[Stored data]
<<<<
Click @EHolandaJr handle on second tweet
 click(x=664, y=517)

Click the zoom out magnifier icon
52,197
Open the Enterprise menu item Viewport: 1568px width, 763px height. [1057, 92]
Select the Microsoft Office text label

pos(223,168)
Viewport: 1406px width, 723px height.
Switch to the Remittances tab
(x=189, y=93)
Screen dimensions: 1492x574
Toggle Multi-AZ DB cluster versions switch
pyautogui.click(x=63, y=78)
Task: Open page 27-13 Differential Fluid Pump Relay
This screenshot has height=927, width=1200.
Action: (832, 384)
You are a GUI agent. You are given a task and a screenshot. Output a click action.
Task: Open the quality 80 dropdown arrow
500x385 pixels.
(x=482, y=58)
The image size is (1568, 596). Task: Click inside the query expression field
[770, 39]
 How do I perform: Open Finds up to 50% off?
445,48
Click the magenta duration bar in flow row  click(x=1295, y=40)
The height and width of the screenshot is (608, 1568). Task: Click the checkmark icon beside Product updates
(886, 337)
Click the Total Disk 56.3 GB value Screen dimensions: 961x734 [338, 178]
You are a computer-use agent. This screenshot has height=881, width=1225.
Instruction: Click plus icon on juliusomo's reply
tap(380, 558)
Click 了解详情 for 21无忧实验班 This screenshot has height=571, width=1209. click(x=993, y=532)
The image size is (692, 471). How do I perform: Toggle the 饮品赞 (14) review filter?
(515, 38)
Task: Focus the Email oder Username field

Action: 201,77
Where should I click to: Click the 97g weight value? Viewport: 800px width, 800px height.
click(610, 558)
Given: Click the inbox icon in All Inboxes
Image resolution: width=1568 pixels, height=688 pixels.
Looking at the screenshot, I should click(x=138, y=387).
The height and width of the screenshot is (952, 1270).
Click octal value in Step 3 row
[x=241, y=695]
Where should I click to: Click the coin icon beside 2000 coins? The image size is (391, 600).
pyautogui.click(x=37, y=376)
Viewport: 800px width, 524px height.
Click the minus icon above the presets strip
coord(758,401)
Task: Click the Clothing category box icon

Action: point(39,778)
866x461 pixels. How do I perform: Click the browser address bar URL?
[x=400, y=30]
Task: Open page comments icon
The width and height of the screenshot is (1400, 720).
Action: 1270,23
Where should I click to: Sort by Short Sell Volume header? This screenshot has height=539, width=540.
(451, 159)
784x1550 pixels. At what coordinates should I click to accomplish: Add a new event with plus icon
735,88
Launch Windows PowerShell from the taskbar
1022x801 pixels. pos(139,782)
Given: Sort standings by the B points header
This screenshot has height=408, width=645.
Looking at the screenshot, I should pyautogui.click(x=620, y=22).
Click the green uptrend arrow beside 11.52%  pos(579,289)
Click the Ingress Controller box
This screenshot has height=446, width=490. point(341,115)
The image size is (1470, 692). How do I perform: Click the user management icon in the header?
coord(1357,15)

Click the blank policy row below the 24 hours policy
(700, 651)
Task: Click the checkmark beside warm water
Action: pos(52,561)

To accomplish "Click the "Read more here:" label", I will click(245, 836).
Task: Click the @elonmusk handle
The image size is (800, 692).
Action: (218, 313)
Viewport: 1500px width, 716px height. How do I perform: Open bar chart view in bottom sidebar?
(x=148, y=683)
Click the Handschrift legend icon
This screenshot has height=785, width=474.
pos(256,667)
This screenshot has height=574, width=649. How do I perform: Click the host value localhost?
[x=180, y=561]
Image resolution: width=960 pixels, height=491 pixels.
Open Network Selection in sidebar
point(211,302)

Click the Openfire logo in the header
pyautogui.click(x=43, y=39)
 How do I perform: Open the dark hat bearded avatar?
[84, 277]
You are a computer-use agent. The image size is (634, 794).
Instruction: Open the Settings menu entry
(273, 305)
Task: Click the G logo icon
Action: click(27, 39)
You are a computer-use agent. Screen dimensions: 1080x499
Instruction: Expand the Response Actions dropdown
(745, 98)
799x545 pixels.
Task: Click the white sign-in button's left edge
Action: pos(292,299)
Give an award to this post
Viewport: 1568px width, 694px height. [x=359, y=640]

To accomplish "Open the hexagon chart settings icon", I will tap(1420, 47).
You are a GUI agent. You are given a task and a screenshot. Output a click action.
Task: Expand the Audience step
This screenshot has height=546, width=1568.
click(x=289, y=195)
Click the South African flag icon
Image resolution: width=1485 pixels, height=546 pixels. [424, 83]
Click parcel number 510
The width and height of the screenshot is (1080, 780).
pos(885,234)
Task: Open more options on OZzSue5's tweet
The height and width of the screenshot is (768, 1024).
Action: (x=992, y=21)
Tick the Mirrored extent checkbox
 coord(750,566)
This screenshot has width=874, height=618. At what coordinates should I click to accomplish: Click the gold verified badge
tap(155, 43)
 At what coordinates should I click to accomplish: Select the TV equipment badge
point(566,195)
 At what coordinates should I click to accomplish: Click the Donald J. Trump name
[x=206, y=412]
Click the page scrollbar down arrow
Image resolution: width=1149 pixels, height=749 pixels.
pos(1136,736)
>>>>
__What is required__. Starting with the line with "Click the Total" above and going on through the line with "Given: Click the inbox icon in All Inboxes", transcribe every line exactly, both ends included, and add nothing.

__Solution below__.
Click the Total Disk 56.3 GB value Screen dimensions: 961x734 [338, 178]
You are a computer-use agent. This screenshot has height=881, width=1225.
Instruction: Click plus icon on juliusomo's reply
tap(380, 558)
Click 了解详情 for 21无忧实验班 This screenshot has height=571, width=1209. click(x=993, y=532)
The image size is (692, 471). How do I perform: Toggle the 饮品赞 (14) review filter?
(515, 38)
Task: Focus the Email oder Username field

Action: 201,77
Where should I click to: Click the 97g weight value? Viewport: 800px width, 800px height.
click(610, 558)
Given: Click the inbox icon in All Inboxes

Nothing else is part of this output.